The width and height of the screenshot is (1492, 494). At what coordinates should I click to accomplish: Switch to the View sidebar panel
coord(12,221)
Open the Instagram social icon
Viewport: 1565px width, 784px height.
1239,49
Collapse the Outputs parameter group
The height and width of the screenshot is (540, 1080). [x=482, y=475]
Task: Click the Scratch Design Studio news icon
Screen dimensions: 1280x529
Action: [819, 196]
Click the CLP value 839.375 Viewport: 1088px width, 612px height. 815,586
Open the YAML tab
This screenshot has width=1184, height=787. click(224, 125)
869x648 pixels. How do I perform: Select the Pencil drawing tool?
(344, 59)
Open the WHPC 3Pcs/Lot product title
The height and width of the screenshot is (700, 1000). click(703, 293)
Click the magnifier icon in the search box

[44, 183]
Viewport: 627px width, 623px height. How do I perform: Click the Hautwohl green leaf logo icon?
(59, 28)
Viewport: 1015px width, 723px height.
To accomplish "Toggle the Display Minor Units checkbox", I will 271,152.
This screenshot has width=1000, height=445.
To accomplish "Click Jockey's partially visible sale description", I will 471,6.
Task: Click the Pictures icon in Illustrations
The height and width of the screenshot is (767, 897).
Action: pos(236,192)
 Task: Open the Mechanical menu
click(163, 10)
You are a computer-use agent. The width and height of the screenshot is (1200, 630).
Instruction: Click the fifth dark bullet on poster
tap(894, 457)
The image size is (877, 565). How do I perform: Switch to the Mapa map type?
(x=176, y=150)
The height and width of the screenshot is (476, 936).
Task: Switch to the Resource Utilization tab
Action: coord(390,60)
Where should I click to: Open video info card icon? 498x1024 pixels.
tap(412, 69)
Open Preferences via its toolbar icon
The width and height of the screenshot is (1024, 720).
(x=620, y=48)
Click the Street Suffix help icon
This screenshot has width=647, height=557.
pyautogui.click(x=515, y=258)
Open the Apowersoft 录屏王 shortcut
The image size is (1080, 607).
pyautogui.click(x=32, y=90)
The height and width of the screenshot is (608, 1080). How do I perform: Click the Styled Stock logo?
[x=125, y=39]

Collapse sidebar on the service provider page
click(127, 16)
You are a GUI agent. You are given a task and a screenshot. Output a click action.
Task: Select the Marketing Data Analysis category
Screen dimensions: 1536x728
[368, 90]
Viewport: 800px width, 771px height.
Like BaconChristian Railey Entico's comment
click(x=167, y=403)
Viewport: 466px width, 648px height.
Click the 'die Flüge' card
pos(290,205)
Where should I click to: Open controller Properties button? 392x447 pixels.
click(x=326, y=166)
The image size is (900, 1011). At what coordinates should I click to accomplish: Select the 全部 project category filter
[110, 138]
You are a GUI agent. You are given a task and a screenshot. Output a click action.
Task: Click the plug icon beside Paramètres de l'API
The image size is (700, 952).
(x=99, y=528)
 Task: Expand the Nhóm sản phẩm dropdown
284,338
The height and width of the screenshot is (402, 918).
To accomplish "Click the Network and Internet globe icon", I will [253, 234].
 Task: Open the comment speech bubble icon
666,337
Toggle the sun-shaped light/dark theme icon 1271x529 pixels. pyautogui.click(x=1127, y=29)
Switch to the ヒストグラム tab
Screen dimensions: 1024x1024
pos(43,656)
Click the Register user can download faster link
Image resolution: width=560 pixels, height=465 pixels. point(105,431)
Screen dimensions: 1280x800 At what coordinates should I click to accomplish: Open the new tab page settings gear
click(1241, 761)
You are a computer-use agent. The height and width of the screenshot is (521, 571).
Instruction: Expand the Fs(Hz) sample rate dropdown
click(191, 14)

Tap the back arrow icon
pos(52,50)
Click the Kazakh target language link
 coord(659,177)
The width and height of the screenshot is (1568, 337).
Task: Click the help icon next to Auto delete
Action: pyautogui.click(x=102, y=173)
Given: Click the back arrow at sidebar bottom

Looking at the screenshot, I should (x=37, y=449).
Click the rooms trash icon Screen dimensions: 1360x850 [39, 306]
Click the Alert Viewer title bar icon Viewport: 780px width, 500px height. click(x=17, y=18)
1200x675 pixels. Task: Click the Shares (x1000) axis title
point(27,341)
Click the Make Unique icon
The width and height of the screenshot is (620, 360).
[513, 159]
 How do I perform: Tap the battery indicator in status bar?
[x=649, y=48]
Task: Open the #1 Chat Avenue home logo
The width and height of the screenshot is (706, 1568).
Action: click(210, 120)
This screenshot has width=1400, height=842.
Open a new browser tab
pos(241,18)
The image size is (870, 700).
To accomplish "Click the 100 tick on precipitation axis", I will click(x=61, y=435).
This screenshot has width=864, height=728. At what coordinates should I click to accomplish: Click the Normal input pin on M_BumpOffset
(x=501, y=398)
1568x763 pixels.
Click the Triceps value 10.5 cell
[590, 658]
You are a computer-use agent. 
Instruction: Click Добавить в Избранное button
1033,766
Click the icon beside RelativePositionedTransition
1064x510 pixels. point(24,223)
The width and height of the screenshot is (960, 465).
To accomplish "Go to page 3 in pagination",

• WHAT IS EXPECTED:
For every entry above, write out an exact copy.

• EXERCISE SOLUTION:
The width and height of the screenshot is (1492, 494). At what coordinates should I click to accomplish: Switch to the View sidebar panel
coord(12,221)
Open the Instagram social icon
Viewport: 1565px width, 784px height.
1239,49
Collapse the Outputs parameter group
The height and width of the screenshot is (540, 1080). [x=482, y=475]
Task: Click the Scratch Design Studio news icon
Screen dimensions: 1280x529
Action: [819, 196]
Click the CLP value 839.375 Viewport: 1088px width, 612px height. 815,586
Open the YAML tab
This screenshot has width=1184, height=787. click(224, 125)
869x648 pixels. How do I perform: Select the Pencil drawing tool?
(344, 59)
Open the WHPC 3Pcs/Lot product title
The height and width of the screenshot is (700, 1000). click(703, 293)
Click the magnifier icon in the search box

[44, 183]
Viewport: 627px width, 623px height. How do I perform: Click the Hautwohl green leaf logo icon?
(59, 28)
Viewport: 1015px width, 723px height.
To accomplish "Toggle the Display Minor Units checkbox", I will 271,152.
This screenshot has width=1000, height=445.
To accomplish "Click Jockey's partially visible sale description", I will 471,6.
Task: Click the Pictures icon in Illustrations
The height and width of the screenshot is (767, 897).
Action: pos(236,192)
 Task: Open the Mechanical menu
click(163, 10)
You are a computer-use agent. The width and height of the screenshot is (1200, 630).
Instruction: Click the fifth dark bullet on poster
tap(894, 457)
The image size is (877, 565). How do I perform: Switch to the Mapa map type?
(x=176, y=150)
The height and width of the screenshot is (476, 936).
Task: Switch to the Resource Utilization tab
Action: coord(390,60)
Where should I click to: Open video info card icon? 498x1024 pixels.
tap(412, 69)
Open Preferences via its toolbar icon
The width and height of the screenshot is (1024, 720).
(x=620, y=48)
Click the Street Suffix help icon
This screenshot has width=647, height=557.
pyautogui.click(x=515, y=258)
Open the Apowersoft 录屏王 shortcut
The image size is (1080, 607).
pyautogui.click(x=32, y=90)
The height and width of the screenshot is (608, 1080). How do I perform: Click the Styled Stock logo?
[x=125, y=39]

Collapse sidebar on the service provider page
click(127, 16)
You are a GUI agent. You are given a task and a screenshot. Output a click action.
Task: Select the Marketing Data Analysis category
Screen dimensions: 1536x728
[368, 90]
Viewport: 800px width, 771px height.
Like BaconChristian Railey Entico's comment
click(x=167, y=403)
Viewport: 466px width, 648px height.
Click the 'die Flüge' card
pos(290,205)
Where should I click to: Open controller Properties button? 392x447 pixels.
click(x=326, y=166)
The image size is (900, 1011). At what coordinates should I click to accomplish: Select the 全部 project category filter
[110, 138]
You are a GUI agent. You are given a task and a screenshot. Output a click action.
Task: Click the plug icon beside Paramètres de l'API
The image size is (700, 952).
(x=99, y=528)
 Task: Expand the Nhóm sản phẩm dropdown
284,338
The height and width of the screenshot is (402, 918).
To accomplish "Click the Network and Internet globe icon", I will [253, 234].
 Task: Open the comment speech bubble icon
666,337
Toggle the sun-shaped light/dark theme icon 1271x529 pixels. pyautogui.click(x=1127, y=29)
Switch to the ヒストグラム tab
Screen dimensions: 1024x1024
pos(43,656)
Click the Register user can download faster link
Image resolution: width=560 pixels, height=465 pixels. point(105,431)
Screen dimensions: 1280x800 At what coordinates should I click to accomplish: Open the new tab page settings gear
click(1241, 761)
You are a computer-use agent. The height and width of the screenshot is (521, 571).
Instruction: Expand the Fs(Hz) sample rate dropdown
click(191, 14)

Tap the back arrow icon
pos(52,50)
Click the Kazakh target language link
 coord(659,177)
The width and height of the screenshot is (1568, 337).
Task: Click the help icon next to Auto delete
Action: pyautogui.click(x=102, y=173)
Given: Click the back arrow at sidebar bottom

Looking at the screenshot, I should (x=37, y=449).
Click the rooms trash icon Screen dimensions: 1360x850 [39, 306]
Click the Alert Viewer title bar icon Viewport: 780px width, 500px height. click(x=17, y=18)
1200x675 pixels. Task: Click the Shares (x1000) axis title
point(27,341)
Click the Make Unique icon
The width and height of the screenshot is (620, 360).
[513, 159]
 How do I perform: Tap the battery indicator in status bar?
[x=649, y=48]
Task: Open the #1 Chat Avenue home logo
The width and height of the screenshot is (706, 1568).
Action: click(210, 120)
This screenshot has width=1400, height=842.
Open a new browser tab
pos(241,18)
The image size is (870, 700).
To accomplish "Click the 100 tick on precipitation axis", I will click(x=61, y=435).
This screenshot has width=864, height=728. At what coordinates should I click to accomplish: Click the Normal input pin on M_BumpOffset
(x=501, y=398)
1568x763 pixels.
Click the Triceps value 10.5 cell
[590, 658]
You are a computer-use agent. 
Instruction: Click Добавить в Избранное button
1033,766
Click the icon beside RelativePositionedTransition
1064x510 pixels. point(24,223)
The width and height of the screenshot is (960, 465).
To accomplish "Go to page 3 in pagination",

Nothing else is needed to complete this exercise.